- [Text segment]
========================================================================

In the scientific paper, Google said that for comparably sized systems, its chips are up to 1.7 times faster and 1.9 times more power efficient than a system based on Nvidia’s A100 chip that was on the market at the same time as the fourth generation TPU.
More improvements required
Analysts are of the view that the market for data inference chips will grow quickly as businesses put AI technologies into their products. Firms like Google are however, already working on how to keep the lid on the extra costs that doing so will add, and one of the costs being electricity.
Large language models that drive products such as Google’s Bard or OpenAI’s ChatGPT have vastly grown in size. In-fact they are far too large to store on a single chip.
As such, improving these connections has become a key point for competition among companies that build AI supercomputers.
Additionally, these models are split across thousands of chips and work together for weeks or more to train the model.
Google’s most significant publicly disclosed language model to date, PaLM, was trained by splitting it across two of the 4 000 chip supercomputers over 50 days.
According to the firm, its supercomputers make it easy to configure connections between chips on the fly.
“Circuit switching makes it easy to route around failed components,” said Google Fellow Norm Jouppi and Google Distinguished Engineer David Patterson in blog post about the system
“This flexibility even allows us to change the topology of the supercomputer interconnect to accelerate the performance of an ML (machine learning) model.”
There is no comparison according to Google
Nvidia dominates the market for training AI models with huge amounts of data. However, after those models are trained, they are put to wider use in what is called “inference” by doing tasks like generating text response to prompts and deciding whether an image contains a cat.

========================================================================

- [Listed entries]
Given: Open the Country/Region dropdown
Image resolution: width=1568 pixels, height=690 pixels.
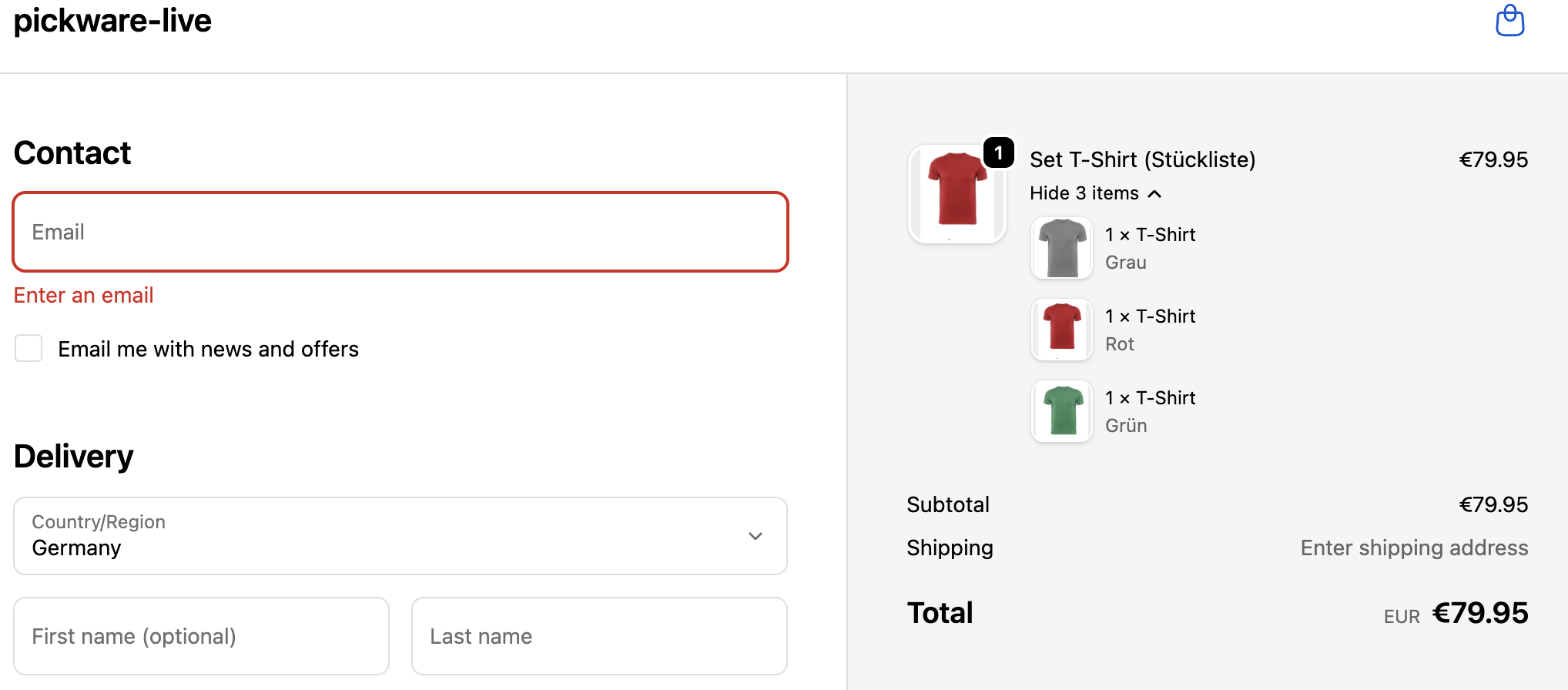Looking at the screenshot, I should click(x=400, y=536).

========================================================================

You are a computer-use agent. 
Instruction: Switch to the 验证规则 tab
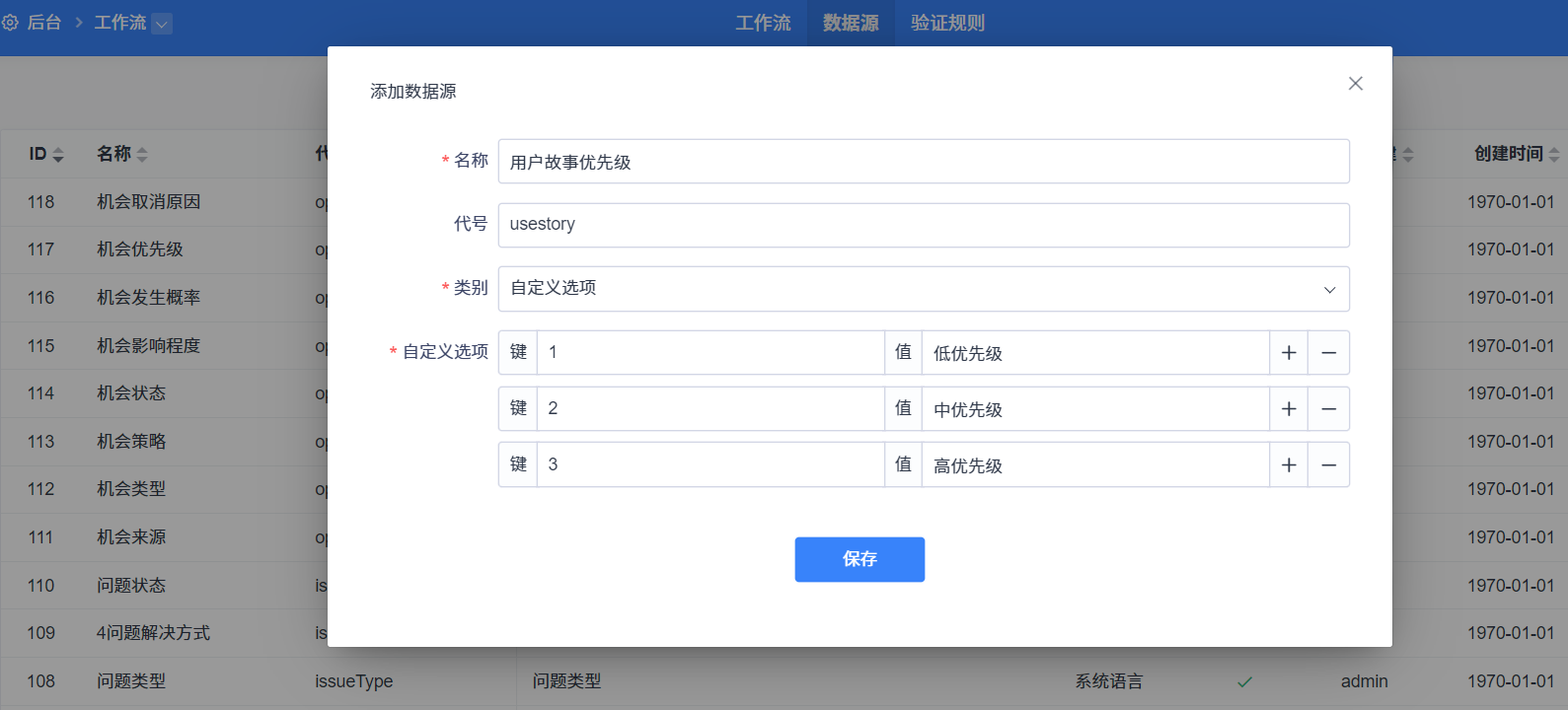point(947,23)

========================================================================

- [Task A] Can you output the part of the passage on Google's AI chips between "More improvements required" and "train the model.", inclusive?
- [Task B] How would you render this sentence from the passage on Google's AI chips in Spanish: "According to the firm, its supercomputers make it easy to configure connections between chips on the fly."?

- [Answer box A]
More improvements required
Analysts are of the view that the market for data inference chips will grow quickly as businesses put AI technologies into their products. Firms like Google are however, already working on how to keep the lid on the extra costs that doing so will add, and one of the costs being electricity.
Large language models that drive products such as Google’s Bard or OpenAI’s ChatGPT have vastly grown in size. In-fact they are far too large to store on a single chip.
As such, improving these connections has become a key point for competition among companies that build AI supercomputers.
Additionally, these models are split across thousands of chips and work together for weeks or more to train the model.

- [Answer box B] Según la empresa, sus supercomputadoras facilitan la configuración de las conexiones entre chips sobre la marcha.